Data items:
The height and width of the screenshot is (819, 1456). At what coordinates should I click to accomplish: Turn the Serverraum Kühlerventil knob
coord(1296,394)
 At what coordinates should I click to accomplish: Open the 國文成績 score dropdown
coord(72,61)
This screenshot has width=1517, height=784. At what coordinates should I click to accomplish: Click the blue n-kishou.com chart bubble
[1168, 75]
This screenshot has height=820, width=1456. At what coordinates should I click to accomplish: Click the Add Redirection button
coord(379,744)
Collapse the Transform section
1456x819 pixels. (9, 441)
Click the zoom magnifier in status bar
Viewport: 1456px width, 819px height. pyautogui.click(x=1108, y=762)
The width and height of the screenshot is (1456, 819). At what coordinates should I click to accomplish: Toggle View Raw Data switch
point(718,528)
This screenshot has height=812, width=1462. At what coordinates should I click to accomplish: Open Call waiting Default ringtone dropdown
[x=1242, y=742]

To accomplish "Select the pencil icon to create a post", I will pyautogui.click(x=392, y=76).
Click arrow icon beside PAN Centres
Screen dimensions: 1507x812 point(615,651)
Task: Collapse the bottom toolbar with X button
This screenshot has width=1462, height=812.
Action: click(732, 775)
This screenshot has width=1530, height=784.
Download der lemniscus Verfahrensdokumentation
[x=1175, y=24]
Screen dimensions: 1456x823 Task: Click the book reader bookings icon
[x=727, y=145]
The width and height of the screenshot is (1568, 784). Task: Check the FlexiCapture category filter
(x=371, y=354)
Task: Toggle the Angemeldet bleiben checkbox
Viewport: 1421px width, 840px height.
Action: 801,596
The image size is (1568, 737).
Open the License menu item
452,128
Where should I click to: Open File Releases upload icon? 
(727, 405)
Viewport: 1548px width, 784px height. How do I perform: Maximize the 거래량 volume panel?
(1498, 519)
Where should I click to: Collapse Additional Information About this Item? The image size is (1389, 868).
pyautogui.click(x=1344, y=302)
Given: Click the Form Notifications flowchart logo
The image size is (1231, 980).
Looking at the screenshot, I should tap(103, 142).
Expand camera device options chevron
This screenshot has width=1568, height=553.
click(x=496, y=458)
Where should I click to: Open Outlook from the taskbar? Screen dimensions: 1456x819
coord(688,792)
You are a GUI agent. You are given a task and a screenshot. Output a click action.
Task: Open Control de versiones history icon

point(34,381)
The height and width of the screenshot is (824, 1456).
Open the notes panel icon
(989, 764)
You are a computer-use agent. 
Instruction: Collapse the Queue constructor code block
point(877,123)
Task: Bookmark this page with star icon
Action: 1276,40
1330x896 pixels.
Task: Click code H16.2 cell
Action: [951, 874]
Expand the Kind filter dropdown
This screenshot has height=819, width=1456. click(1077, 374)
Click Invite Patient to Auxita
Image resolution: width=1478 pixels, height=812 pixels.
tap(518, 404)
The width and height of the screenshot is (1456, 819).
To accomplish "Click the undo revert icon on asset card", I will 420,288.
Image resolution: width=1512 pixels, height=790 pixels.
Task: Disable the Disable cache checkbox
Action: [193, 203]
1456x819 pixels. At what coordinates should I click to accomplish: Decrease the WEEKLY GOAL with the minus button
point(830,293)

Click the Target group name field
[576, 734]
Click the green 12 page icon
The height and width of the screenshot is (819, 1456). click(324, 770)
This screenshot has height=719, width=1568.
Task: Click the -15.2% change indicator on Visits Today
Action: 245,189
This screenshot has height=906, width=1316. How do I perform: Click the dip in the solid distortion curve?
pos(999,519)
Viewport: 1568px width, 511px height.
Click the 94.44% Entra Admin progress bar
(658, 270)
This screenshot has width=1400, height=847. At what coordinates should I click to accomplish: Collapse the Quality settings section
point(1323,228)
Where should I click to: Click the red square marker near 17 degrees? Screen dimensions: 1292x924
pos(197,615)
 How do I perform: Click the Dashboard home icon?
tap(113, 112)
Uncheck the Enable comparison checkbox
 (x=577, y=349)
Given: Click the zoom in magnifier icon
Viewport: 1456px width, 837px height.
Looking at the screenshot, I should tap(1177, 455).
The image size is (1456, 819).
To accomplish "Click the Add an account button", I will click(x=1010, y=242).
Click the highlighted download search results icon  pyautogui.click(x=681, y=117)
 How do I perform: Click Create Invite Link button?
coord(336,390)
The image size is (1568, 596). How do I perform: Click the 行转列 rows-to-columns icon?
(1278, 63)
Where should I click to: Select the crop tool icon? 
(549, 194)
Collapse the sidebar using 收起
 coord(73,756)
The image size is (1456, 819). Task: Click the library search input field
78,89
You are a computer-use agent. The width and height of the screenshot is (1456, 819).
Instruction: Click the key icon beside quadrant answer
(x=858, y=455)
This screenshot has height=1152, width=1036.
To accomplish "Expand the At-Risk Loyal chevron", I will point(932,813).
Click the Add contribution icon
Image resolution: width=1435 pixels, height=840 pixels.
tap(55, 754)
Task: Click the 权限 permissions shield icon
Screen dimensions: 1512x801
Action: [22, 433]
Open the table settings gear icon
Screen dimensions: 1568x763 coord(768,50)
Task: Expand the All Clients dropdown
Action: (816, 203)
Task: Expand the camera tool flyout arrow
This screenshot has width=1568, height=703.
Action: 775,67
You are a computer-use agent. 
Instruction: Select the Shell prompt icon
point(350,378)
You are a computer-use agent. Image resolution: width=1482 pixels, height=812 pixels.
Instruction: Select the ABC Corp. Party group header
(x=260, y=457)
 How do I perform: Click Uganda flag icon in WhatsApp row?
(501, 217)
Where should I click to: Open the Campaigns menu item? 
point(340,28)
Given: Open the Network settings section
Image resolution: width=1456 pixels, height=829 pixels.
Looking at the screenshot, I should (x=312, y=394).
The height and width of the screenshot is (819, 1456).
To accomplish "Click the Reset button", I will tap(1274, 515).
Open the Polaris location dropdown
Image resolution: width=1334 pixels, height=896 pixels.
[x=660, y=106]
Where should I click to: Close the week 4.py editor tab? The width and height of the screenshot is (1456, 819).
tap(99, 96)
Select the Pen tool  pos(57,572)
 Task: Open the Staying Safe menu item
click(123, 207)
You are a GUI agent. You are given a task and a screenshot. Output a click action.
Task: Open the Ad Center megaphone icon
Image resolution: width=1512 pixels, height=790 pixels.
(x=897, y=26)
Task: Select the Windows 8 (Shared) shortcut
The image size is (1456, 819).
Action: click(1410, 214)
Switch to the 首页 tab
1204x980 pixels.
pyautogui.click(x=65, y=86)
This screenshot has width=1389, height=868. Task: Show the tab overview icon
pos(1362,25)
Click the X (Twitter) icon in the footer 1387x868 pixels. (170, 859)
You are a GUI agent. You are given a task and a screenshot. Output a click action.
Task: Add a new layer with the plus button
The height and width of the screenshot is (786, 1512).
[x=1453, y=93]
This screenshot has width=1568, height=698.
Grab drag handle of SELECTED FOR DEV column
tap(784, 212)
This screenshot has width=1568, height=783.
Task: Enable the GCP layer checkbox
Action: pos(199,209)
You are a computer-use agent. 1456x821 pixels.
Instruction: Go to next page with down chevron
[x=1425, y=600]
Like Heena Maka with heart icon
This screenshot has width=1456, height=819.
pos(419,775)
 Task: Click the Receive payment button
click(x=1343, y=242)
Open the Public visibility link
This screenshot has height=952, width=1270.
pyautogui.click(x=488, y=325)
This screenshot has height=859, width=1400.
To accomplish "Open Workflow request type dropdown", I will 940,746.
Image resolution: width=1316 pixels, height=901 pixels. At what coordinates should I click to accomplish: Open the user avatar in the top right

▶ Exercise details: Return each line of the records above exactly as it reads.

▶ Exercise solution:
The height and width of the screenshot is (819, 1456). At what coordinates should I click to accomplish: Turn the Serverraum Kühlerventil knob
coord(1296,394)
 At what coordinates should I click to accomplish: Open the 國文成績 score dropdown
coord(72,61)
This screenshot has width=1517, height=784. At what coordinates should I click to accomplish: Click the blue n-kishou.com chart bubble
[1168, 75]
This screenshot has height=820, width=1456. At what coordinates should I click to accomplish: Click the Add Redirection button
coord(379,744)
Collapse the Transform section
1456x819 pixels. (9, 441)
Click the zoom magnifier in status bar
Viewport: 1456px width, 819px height. pyautogui.click(x=1108, y=762)
The width and height of the screenshot is (1456, 819). At what coordinates should I click to accomplish: Toggle View Raw Data switch
point(718,528)
This screenshot has height=812, width=1462. At what coordinates should I click to accomplish: Open Call waiting Default ringtone dropdown
[x=1242, y=742]

To accomplish "Select the pencil icon to create a post", I will pyautogui.click(x=392, y=76).
Click arrow icon beside PAN Centres
Screen dimensions: 1507x812 point(615,651)
Task: Collapse the bottom toolbar with X button
This screenshot has width=1462, height=812.
Action: click(732, 775)
This screenshot has width=1530, height=784.
Download der lemniscus Verfahrensdokumentation
[x=1175, y=24]
Screen dimensions: 1456x823 Task: Click the book reader bookings icon
[x=727, y=145]
The width and height of the screenshot is (1568, 784). Task: Check the FlexiCapture category filter
(x=371, y=354)
Task: Toggle the Angemeldet bleiben checkbox
Viewport: 1421px width, 840px height.
Action: 801,596
The image size is (1568, 737).
Open the License menu item
452,128
Where should I click to: Open File Releases upload icon? 
(727, 405)
Viewport: 1548px width, 784px height. How do I perform: Maximize the 거래량 volume panel?
(1498, 519)
Where should I click to: Collapse Additional Information About this Item? The image size is (1389, 868).
pyautogui.click(x=1344, y=302)
Given: Click the Form Notifications flowchart logo
The image size is (1231, 980).
Looking at the screenshot, I should tap(103, 142).
Expand camera device options chevron
This screenshot has width=1568, height=553.
click(x=496, y=458)
Where should I click to: Open Outlook from the taskbar? Screen dimensions: 1456x819
coord(688,792)
You are a GUI agent. You are given a task and a screenshot. Output a click action.
Task: Open Control de versiones history icon

point(34,381)
The height and width of the screenshot is (824, 1456).
Open the notes panel icon
(989, 764)
You are a computer-use agent. 
Instruction: Collapse the Queue constructor code block
point(877,123)
Task: Bookmark this page with star icon
Action: 1276,40
1330x896 pixels.
Task: Click code H16.2 cell
Action: [951, 874]
Expand the Kind filter dropdown
This screenshot has height=819, width=1456. click(1077, 374)
Click Invite Patient to Auxita
Image resolution: width=1478 pixels, height=812 pixels.
tap(518, 404)
The width and height of the screenshot is (1456, 819).
To accomplish "Click the undo revert icon on asset card", I will 420,288.
Image resolution: width=1512 pixels, height=790 pixels.
Task: Disable the Disable cache checkbox
Action: [193, 203]
1456x819 pixels. At what coordinates should I click to accomplish: Decrease the WEEKLY GOAL with the minus button
point(830,293)

Click the Target group name field
[576, 734]
Click the green 12 page icon
The height and width of the screenshot is (819, 1456). click(324, 770)
This screenshot has height=719, width=1568.
Task: Click the -15.2% change indicator on Visits Today
Action: 245,189
This screenshot has height=906, width=1316. How do I perform: Click the dip in the solid distortion curve?
pos(999,519)
Viewport: 1568px width, 511px height.
Click the 94.44% Entra Admin progress bar
(658, 270)
This screenshot has width=1400, height=847. At what coordinates should I click to accomplish: Collapse the Quality settings section
point(1323,228)
Where should I click to: Click the red square marker near 17 degrees? Screen dimensions: 1292x924
pos(197,615)
 How do I perform: Click the Dashboard home icon?
tap(113, 112)
Uncheck the Enable comparison checkbox
 (x=577, y=349)
Given: Click the zoom in magnifier icon
Viewport: 1456px width, 837px height.
Looking at the screenshot, I should tap(1177, 455).
The image size is (1456, 819).
To accomplish "Click the Add an account button", I will click(x=1010, y=242).
Click the highlighted download search results icon  pyautogui.click(x=681, y=117)
 How do I perform: Click Create Invite Link button?
coord(336,390)
The image size is (1568, 596). How do I perform: Click the 行转列 rows-to-columns icon?
(1278, 63)
Where should I click to: Select the crop tool icon? 
(549, 194)
Collapse the sidebar using 收起
 coord(73,756)
The image size is (1456, 819). Task: Click the library search input field
78,89
You are a computer-use agent. The width and height of the screenshot is (1456, 819).
Instruction: Click the key icon beside quadrant answer
(x=858, y=455)
This screenshot has height=1152, width=1036.
To accomplish "Expand the At-Risk Loyal chevron", I will point(932,813).
Click the Add contribution icon
Image resolution: width=1435 pixels, height=840 pixels.
tap(55, 754)
Task: Click the 权限 permissions shield icon
Screen dimensions: 1512x801
Action: [22, 433]
Open the table settings gear icon
Screen dimensions: 1568x763 coord(768,50)
Task: Expand the All Clients dropdown
Action: (816, 203)
Task: Expand the camera tool flyout arrow
This screenshot has width=1568, height=703.
Action: 775,67
You are a computer-use agent. 
Instruction: Select the Shell prompt icon
point(350,378)
You are a computer-use agent. Image resolution: width=1482 pixels, height=812 pixels.
Instruction: Select the ABC Corp. Party group header
(x=260, y=457)
 How do I perform: Click Uganda flag icon in WhatsApp row?
(501, 217)
Where should I click to: Open the Campaigns menu item? 
point(340,28)
Given: Open the Network settings section
Image resolution: width=1456 pixels, height=829 pixels.
Looking at the screenshot, I should (x=312, y=394).
The height and width of the screenshot is (819, 1456).
To accomplish "Click the Reset button", I will tap(1274, 515).
Open the Polaris location dropdown
Image resolution: width=1334 pixels, height=896 pixels.
[x=660, y=106]
Where should I click to: Close the week 4.py editor tab? The width and height of the screenshot is (1456, 819).
tap(99, 96)
Select the Pen tool  pos(57,572)
 Task: Open the Staying Safe menu item
click(123, 207)
You are a GUI agent. You are given a task and a screenshot. Output a click action.
Task: Open the Ad Center megaphone icon
Image resolution: width=1512 pixels, height=790 pixels.
(x=897, y=26)
Task: Select the Windows 8 (Shared) shortcut
The image size is (1456, 819).
Action: click(1410, 214)
Switch to the 首页 tab
1204x980 pixels.
pyautogui.click(x=65, y=86)
This screenshot has width=1389, height=868. Task: Show the tab overview icon
pos(1362,25)
Click the X (Twitter) icon in the footer 1387x868 pixels. (170, 859)
You are a GUI agent. You are given a task and a screenshot. Output a click action.
Task: Add a new layer with the plus button
The height and width of the screenshot is (786, 1512).
[x=1453, y=93]
This screenshot has width=1568, height=698.
Grab drag handle of SELECTED FOR DEV column
tap(784, 212)
This screenshot has width=1568, height=783.
Task: Enable the GCP layer checkbox
Action: pos(199,209)
You are a computer-use agent. 1456x821 pixels.
Instruction: Go to next page with down chevron
[x=1425, y=600]
Like Heena Maka with heart icon
This screenshot has width=1456, height=819.
pos(419,775)
 Task: Click the Receive payment button
click(x=1343, y=242)
Open the Public visibility link
This screenshot has height=952, width=1270.
pyautogui.click(x=488, y=325)
This screenshot has height=859, width=1400.
To accomplish "Open Workflow request type dropdown", I will 940,746.
Image resolution: width=1316 pixels, height=901 pixels. At what coordinates should I click to accomplish: Open the user avatar in the top right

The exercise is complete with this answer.